In The Stationery Shop (Gallery Books), author Marjan Kamali tells a love story gone wrong among political unrest in Iran 1950s.

We begin in 2013 in Massachusetts when an older woman, Roya, is visiting an old man in a nursing home. Then we go back in time to the 1950s where young Roya finds solace in Mr. Fakhri’s quaint shop full of writing materials and books. She meets a handsome political activist, Bahman, and they fall in love. They are separated for a time for safety reasons and communicate via letters passed back and forth through Mr. Fakhri’s books.  Through their messages, they make a special plan to meet in the square, but protests are erupting, something goes horribly wrong and Roya is devastated, crushed with disappointment and despair.  She and her younger sister, left with little hope for a future in Iran, leave their country to attend college in the United States. Both fall for American men and they stay in America and marry.

Roya’s passion for literacy and young love are taken away with the tragic happenings in Iran, but she creates a new life in a town outside of Boston with Walter, a good man. After the devastating loss of a child, her life with Walter seems like it is headed nowhere until another baby shines light. But Roya’s happiness is continually clouded by the loss of her teenage dream, the handsome activist, Bahman, back in Tehran.

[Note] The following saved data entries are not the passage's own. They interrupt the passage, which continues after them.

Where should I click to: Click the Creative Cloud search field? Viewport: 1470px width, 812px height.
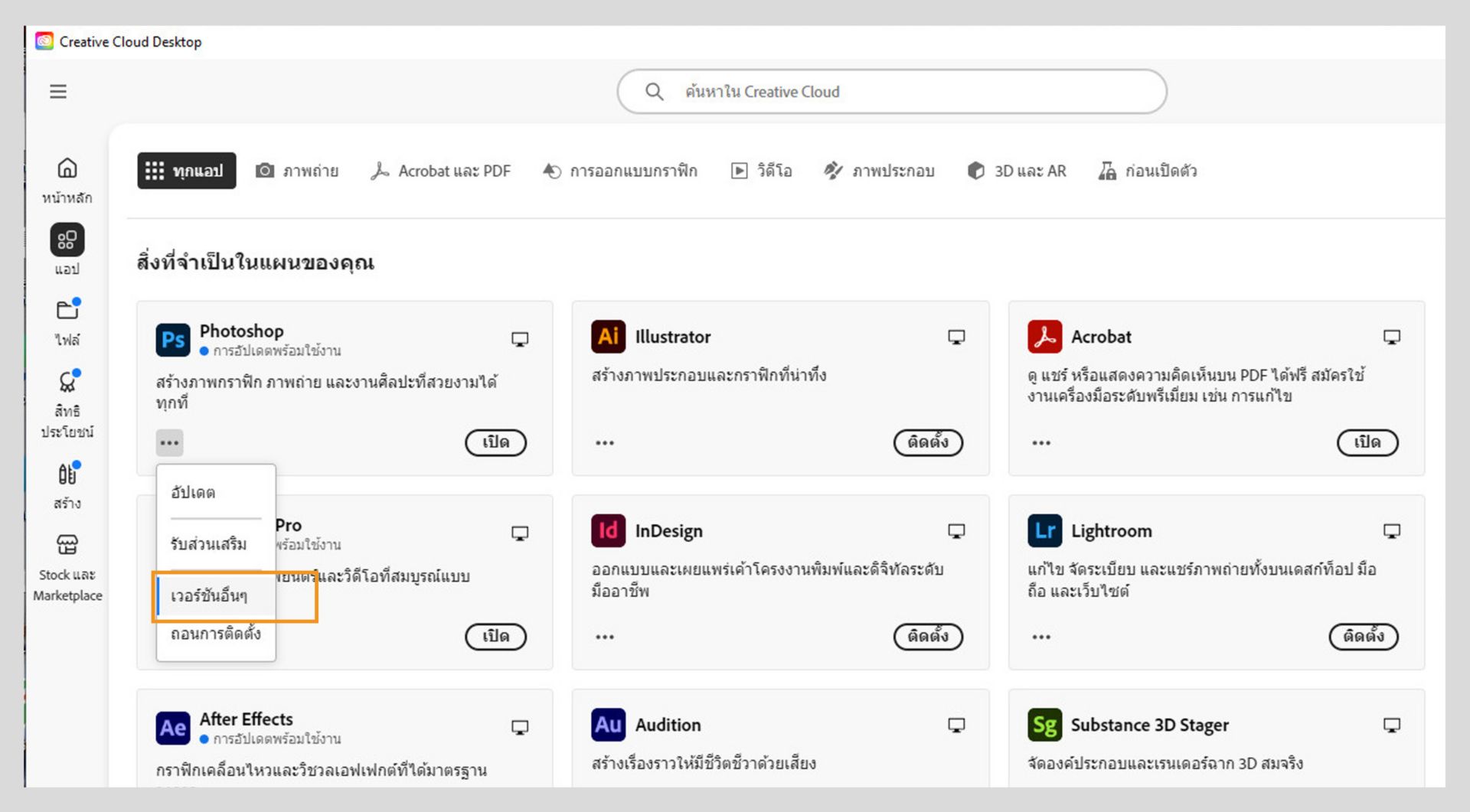(892, 92)
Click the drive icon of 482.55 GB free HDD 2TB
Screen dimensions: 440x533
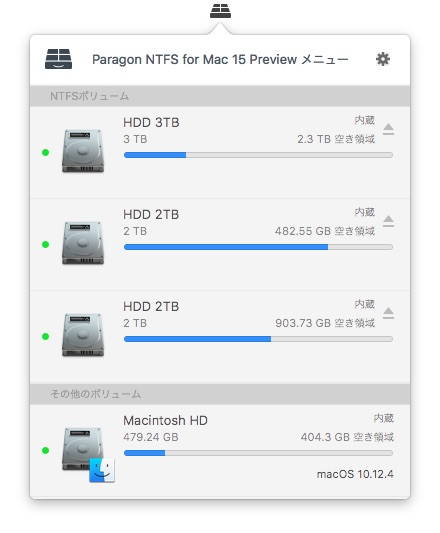pos(83,243)
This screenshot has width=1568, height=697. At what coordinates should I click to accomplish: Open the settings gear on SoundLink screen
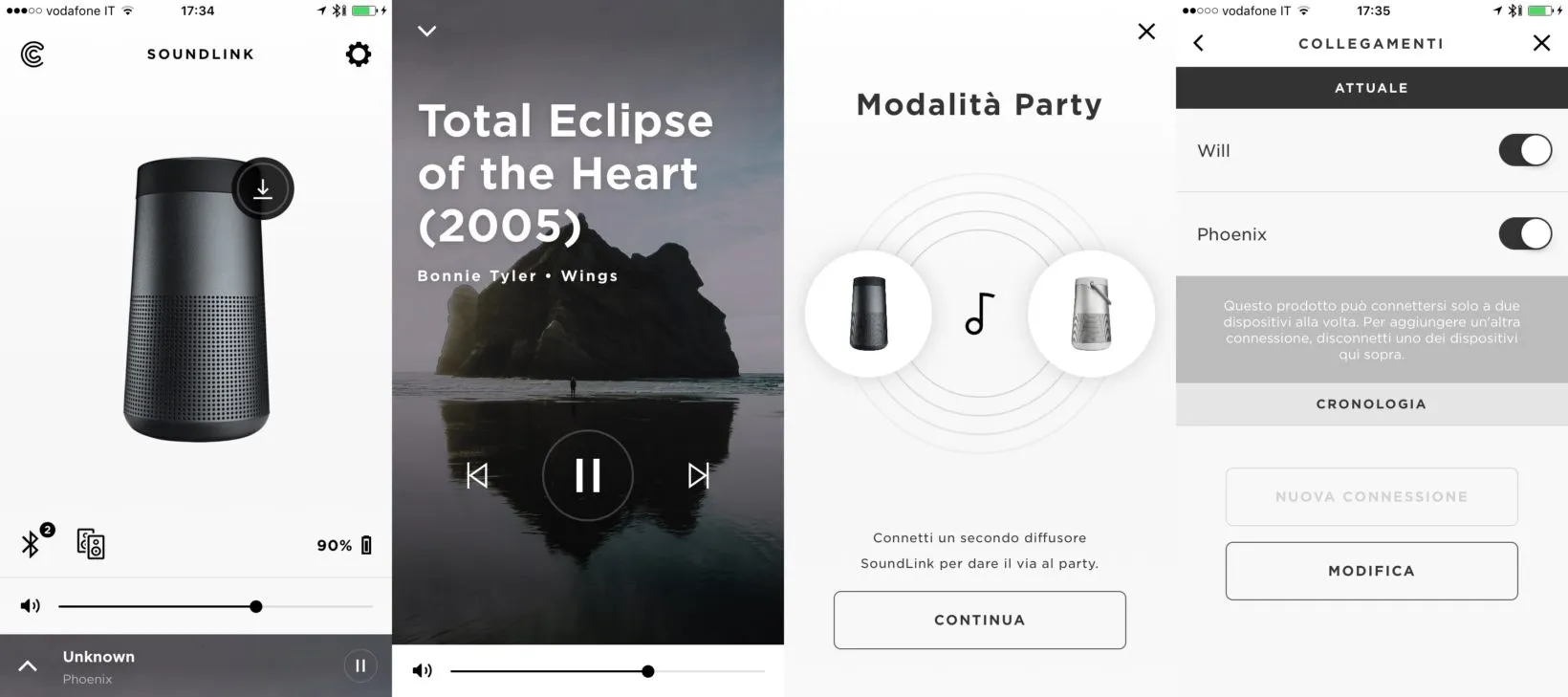[x=359, y=54]
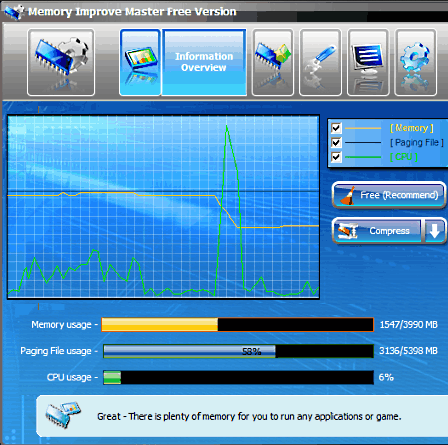Click the [ Memory ] legend label

click(x=412, y=128)
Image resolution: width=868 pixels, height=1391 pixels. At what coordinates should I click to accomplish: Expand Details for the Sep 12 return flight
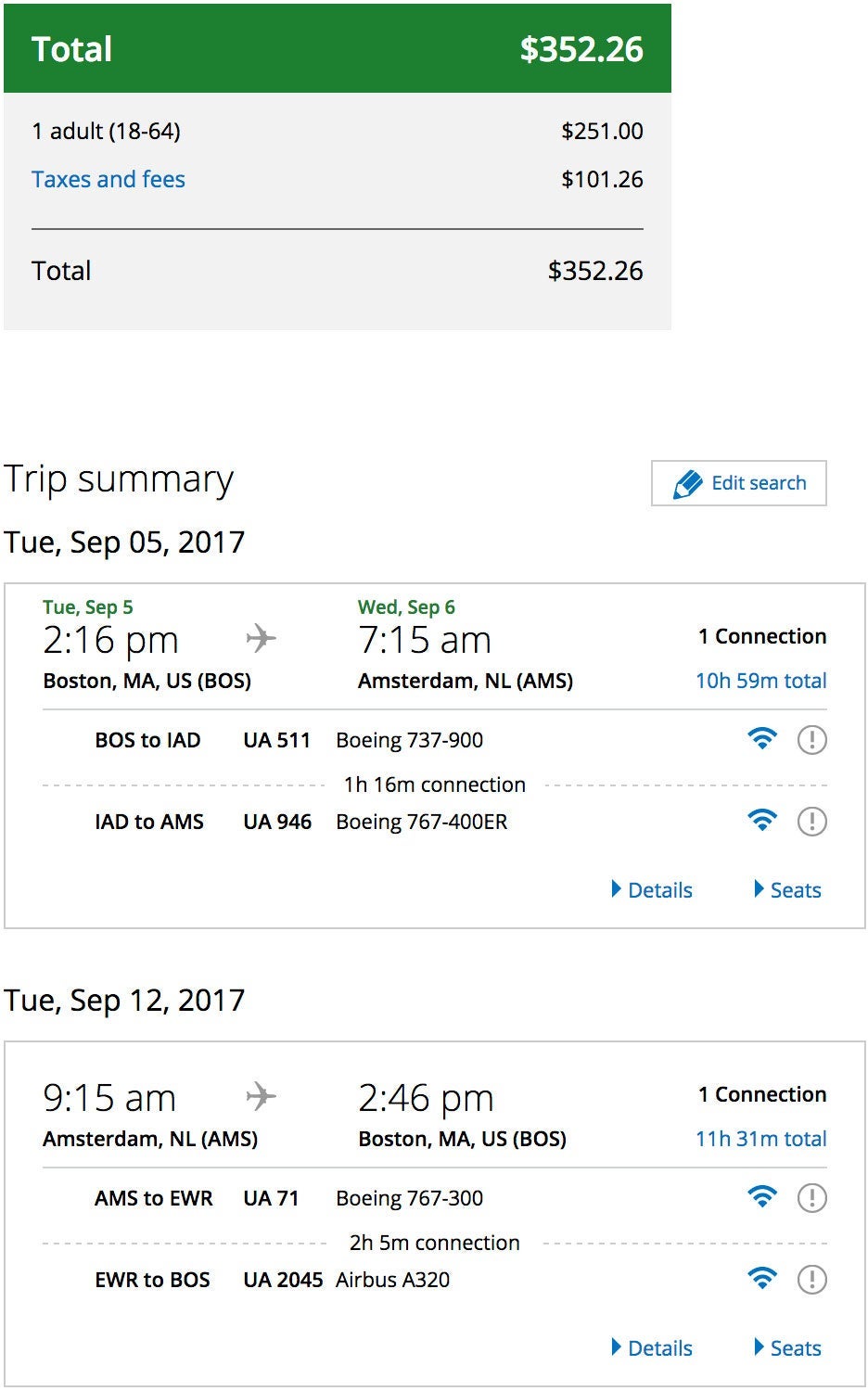pos(652,1348)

The story ends with an unpredictable twist that brings understanding to all the characters and their relationships. Kamali closes the loop in a satisfying way that mends broken hearts and revisits the past with new eyes.

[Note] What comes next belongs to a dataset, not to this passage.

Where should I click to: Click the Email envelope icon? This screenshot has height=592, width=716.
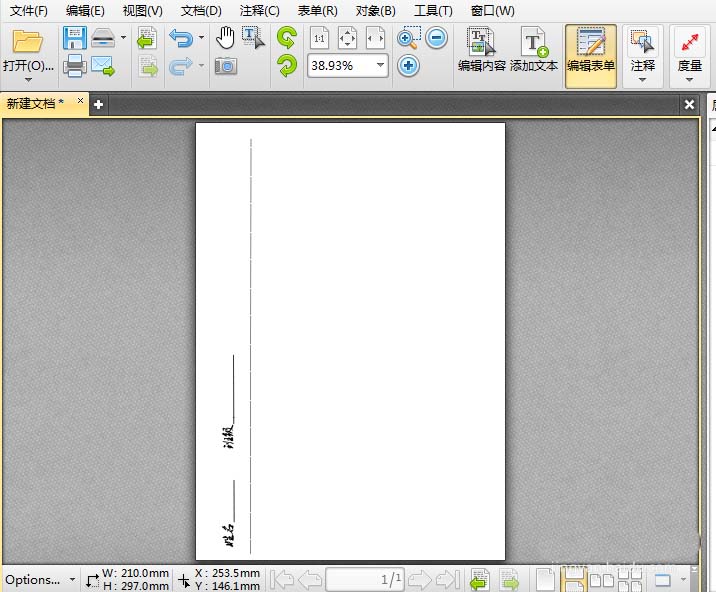(x=102, y=66)
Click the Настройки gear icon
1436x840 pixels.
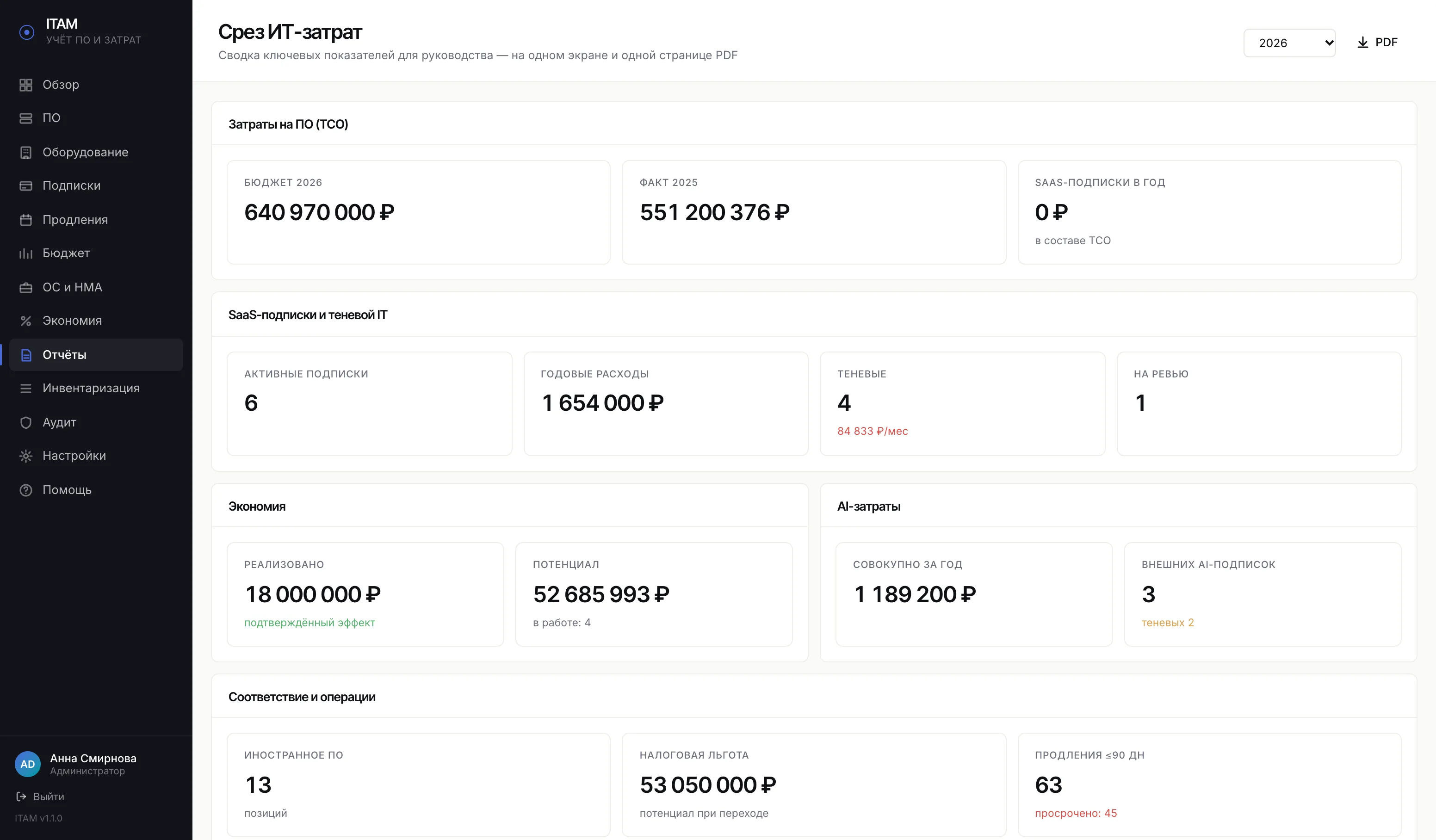(25, 456)
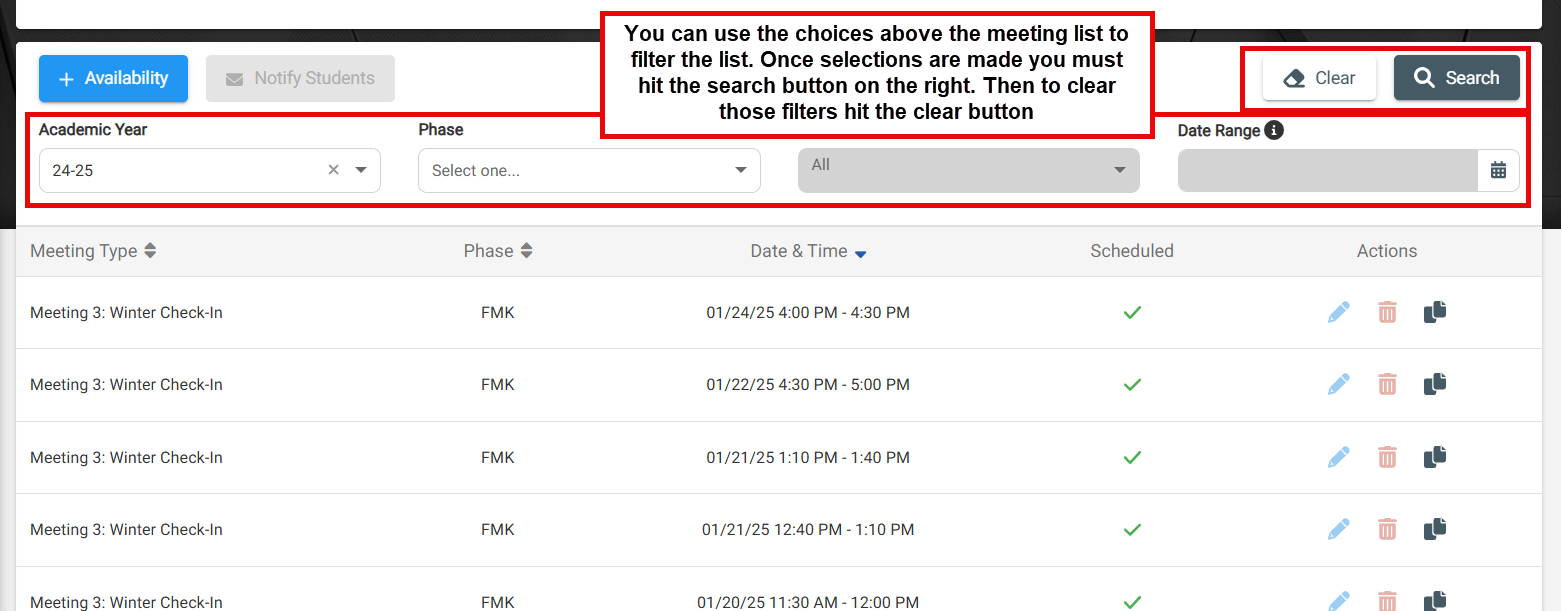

The Stationery Shop is a beautiful and emotional story that would make a great read for lovers of historical fiction or as a book club pick.

Q & A With Marjan Kamali

Q:  History, romance and incredible characters are the perfect combination for me.  I was obsessed with reading this book once I started, and I cried on and off right up until the last page. How did you come up with the idea for this derailed love story?

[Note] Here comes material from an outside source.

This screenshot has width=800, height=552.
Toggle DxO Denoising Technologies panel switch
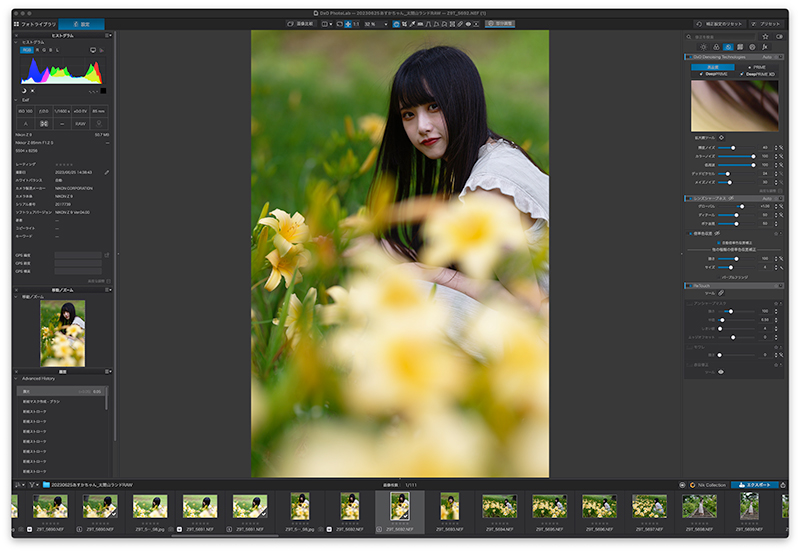690,57
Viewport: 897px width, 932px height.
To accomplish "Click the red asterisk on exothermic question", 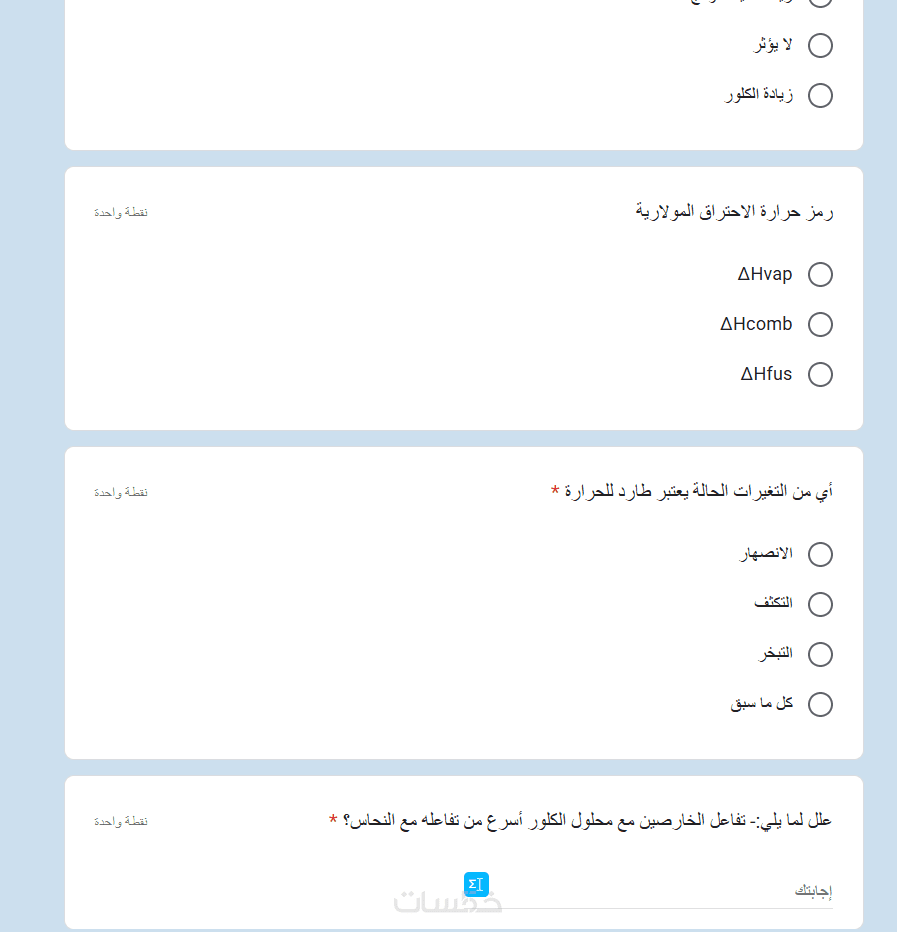I will click(555, 491).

A:  Thank you; I am so glad the story resonated with you. And you are not alone in having cried! The inspiration for this story came from a very special experience I had when I was promoting my first book, Together Tea. I was asked to read at an assisted living center, and after the reading, we all sat down to a wonderful Persian lunch organized by the center (there is a lot of food in both my books!). An elderly man in a wheelchair at our table kept saying how he’d met the prince of Spain and traveled with Charles De Gaulle. Others weren’t interested in hearing his repetitions. But before I left, I asked what his name was and was surprised that it was an Iranian name. Weeks later when I visited my parents, I told them about this elderly man. When I said his name, my father said, “He was one of our most decorated foreign dignitaries. He met the prince of Spain. He traveled with Charles de Gaulle.” I was stunned. That night I kept thinking about what it meant to be an elderly person in an assisted living center with a past that no one believed. Or, a past people believed but just didn’t care about. I knew then that I had the kernel for my next book. I started with just the image of an elderly man in a wheelchair. But then I added the story of a great lost love and letters passed in books in a stationery shop.

Q:  The story begins at the end, when a woman, escorted by her husband, gets dropped off at a nursing home outside of Boston, to visit her first love from her teenage years growing up in Iran. Did you write that ending first and then come up with what came before, or did you add that part to the beginning of the book once you finished the story?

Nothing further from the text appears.